**Exercise directions**. Collect all lines from the listing that include the string "resolution".
======== Records
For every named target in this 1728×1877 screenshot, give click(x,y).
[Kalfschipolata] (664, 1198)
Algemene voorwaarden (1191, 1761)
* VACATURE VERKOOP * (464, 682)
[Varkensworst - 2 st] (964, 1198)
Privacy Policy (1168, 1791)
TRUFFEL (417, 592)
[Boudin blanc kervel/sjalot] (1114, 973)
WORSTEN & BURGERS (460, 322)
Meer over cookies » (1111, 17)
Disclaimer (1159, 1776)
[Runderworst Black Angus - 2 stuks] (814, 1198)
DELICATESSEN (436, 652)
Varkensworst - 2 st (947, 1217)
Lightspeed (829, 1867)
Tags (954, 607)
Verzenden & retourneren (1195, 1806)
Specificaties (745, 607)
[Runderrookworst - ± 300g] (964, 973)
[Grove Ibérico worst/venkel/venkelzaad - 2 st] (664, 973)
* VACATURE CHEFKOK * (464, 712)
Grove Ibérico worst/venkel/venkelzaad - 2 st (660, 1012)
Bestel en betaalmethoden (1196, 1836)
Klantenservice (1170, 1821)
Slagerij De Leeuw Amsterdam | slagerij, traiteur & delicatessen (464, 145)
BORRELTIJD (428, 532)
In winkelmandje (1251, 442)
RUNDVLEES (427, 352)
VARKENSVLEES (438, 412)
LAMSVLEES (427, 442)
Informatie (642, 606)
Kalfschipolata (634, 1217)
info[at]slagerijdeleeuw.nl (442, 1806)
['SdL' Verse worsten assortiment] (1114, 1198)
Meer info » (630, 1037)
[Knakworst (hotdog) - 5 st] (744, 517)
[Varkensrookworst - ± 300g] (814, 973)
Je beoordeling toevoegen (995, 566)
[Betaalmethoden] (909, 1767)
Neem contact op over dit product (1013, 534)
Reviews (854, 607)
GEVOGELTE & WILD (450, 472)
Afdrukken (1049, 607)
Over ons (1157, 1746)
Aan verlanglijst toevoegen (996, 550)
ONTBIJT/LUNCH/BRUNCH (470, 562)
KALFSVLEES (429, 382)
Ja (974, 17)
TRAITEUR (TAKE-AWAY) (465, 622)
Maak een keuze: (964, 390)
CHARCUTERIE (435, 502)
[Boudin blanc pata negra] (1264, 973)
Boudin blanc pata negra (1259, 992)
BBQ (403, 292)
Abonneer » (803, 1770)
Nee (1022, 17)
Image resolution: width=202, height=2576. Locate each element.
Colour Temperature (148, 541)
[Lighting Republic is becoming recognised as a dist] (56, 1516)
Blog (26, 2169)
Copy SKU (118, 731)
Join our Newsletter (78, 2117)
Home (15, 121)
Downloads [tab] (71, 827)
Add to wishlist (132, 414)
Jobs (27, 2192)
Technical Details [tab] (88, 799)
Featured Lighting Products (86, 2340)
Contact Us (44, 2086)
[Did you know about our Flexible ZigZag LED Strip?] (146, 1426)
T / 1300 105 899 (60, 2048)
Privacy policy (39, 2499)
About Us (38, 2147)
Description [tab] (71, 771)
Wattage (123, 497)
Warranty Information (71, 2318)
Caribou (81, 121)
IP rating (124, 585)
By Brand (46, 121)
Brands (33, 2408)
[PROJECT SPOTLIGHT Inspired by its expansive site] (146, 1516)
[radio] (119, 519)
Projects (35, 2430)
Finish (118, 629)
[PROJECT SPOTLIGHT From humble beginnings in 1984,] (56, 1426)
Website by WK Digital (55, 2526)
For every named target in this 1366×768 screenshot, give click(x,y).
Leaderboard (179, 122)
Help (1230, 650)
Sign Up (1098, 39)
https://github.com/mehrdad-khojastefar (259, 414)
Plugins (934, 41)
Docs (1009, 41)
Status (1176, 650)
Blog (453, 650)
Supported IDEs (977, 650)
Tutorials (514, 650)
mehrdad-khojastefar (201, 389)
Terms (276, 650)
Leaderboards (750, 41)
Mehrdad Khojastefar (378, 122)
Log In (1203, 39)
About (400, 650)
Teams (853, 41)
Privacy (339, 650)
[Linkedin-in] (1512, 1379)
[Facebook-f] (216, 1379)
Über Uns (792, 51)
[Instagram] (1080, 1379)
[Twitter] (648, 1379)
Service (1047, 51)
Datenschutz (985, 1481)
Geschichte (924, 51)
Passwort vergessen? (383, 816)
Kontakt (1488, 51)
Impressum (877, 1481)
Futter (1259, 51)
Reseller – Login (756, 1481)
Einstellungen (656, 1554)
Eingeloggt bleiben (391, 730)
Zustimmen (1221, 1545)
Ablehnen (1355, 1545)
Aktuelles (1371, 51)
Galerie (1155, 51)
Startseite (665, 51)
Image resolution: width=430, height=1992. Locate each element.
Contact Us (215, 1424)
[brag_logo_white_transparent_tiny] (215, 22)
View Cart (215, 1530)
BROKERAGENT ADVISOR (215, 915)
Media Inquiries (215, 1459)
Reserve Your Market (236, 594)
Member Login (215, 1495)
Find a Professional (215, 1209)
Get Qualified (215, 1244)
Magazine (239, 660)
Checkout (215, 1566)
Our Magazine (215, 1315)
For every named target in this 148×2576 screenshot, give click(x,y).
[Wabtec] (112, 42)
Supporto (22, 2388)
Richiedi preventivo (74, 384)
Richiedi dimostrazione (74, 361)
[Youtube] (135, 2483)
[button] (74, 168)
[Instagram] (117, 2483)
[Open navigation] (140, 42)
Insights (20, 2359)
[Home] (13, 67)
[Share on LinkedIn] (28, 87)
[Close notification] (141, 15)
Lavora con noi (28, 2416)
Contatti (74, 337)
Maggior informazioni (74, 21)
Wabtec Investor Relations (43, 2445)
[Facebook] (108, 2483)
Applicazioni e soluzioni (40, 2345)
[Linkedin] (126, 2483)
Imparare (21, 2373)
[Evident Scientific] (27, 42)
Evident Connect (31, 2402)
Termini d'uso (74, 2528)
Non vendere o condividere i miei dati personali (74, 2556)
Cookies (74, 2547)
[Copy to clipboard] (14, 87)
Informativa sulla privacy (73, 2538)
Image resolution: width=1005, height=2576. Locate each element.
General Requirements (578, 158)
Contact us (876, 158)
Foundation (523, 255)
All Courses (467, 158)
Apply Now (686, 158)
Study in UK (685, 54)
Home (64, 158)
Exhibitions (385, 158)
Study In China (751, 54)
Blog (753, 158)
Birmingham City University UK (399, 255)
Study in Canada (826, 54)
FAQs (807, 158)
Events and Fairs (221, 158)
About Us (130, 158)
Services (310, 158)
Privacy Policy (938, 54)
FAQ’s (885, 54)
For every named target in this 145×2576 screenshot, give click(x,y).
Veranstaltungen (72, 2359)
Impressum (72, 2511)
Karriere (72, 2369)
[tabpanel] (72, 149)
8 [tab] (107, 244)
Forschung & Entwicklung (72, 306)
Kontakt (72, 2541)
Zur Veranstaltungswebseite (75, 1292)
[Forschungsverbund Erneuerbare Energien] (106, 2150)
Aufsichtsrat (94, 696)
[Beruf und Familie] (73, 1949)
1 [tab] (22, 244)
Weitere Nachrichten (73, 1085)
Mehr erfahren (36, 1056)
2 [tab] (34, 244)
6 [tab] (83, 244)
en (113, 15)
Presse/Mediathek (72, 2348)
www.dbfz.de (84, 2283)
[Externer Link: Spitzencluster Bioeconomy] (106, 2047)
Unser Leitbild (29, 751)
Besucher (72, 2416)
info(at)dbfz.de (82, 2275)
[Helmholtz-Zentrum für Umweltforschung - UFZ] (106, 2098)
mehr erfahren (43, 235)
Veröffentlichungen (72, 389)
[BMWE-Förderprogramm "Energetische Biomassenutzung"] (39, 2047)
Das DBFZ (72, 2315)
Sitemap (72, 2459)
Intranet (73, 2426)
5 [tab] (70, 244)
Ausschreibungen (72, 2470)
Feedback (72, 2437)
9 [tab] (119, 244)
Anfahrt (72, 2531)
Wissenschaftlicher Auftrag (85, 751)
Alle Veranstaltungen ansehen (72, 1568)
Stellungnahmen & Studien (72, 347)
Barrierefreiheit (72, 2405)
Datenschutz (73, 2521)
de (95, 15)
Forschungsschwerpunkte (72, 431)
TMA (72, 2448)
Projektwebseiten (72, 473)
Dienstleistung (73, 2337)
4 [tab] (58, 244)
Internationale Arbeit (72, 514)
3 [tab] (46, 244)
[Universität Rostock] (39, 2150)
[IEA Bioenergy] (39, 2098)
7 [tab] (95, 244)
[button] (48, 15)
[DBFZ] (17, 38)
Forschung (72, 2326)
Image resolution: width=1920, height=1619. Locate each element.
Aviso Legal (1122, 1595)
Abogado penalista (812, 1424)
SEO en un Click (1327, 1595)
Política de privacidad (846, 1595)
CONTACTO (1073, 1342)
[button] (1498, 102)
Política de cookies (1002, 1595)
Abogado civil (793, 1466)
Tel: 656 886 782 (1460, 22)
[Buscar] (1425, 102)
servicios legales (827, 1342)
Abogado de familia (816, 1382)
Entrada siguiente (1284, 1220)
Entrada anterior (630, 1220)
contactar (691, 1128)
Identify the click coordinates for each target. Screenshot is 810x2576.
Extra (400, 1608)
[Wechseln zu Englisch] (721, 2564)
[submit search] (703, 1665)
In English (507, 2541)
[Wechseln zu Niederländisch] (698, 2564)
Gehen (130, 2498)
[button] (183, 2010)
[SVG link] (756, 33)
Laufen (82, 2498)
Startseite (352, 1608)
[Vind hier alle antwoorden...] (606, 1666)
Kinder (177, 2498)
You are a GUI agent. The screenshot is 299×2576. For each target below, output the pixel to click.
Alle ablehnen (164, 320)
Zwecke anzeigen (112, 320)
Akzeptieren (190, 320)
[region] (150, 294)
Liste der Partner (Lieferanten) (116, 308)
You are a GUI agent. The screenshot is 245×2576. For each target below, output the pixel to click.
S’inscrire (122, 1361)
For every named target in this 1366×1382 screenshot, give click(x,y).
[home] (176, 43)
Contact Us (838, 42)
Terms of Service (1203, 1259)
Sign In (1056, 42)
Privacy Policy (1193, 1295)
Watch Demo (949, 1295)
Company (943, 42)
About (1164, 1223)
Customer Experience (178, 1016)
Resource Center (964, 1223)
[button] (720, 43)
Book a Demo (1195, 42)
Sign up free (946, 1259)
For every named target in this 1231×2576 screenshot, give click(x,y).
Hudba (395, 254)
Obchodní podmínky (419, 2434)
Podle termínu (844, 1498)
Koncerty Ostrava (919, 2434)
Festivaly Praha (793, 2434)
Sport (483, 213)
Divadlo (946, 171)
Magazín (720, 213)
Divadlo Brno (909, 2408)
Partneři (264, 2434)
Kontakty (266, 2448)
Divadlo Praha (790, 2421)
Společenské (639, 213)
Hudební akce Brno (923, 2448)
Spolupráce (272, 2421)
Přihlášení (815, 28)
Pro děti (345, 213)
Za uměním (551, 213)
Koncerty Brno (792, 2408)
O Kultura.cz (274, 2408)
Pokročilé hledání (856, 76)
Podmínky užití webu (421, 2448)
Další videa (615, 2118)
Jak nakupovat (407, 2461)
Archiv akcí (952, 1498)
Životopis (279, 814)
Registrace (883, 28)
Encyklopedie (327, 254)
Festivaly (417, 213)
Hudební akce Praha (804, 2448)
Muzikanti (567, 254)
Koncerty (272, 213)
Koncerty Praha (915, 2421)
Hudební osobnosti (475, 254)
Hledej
================
**Exercise result**.
Image resolution: width=202, height=2576. Locate each element.
Image resolution: width=430, height=1992. Locate each element.
Image resolution: width=1005, height=2576. Locate each element.
Image resolution: width=1920, height=1619. Locate each element.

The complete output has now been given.